Element lookup records:
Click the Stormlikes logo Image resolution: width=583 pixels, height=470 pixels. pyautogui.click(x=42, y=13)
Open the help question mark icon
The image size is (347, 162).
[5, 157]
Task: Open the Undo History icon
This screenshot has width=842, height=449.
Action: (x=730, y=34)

* [Goal]: Update the data above by changing each "Open" to "Select". Leave everything else as it is.

* [The solution]:
Click the Stormlikes logo Image resolution: width=583 pixels, height=470 pixels. pyautogui.click(x=42, y=13)
Select the help question mark icon
The image size is (347, 162).
[5, 157]
Task: Select the Undo History icon
This screenshot has width=842, height=449.
Action: (x=730, y=34)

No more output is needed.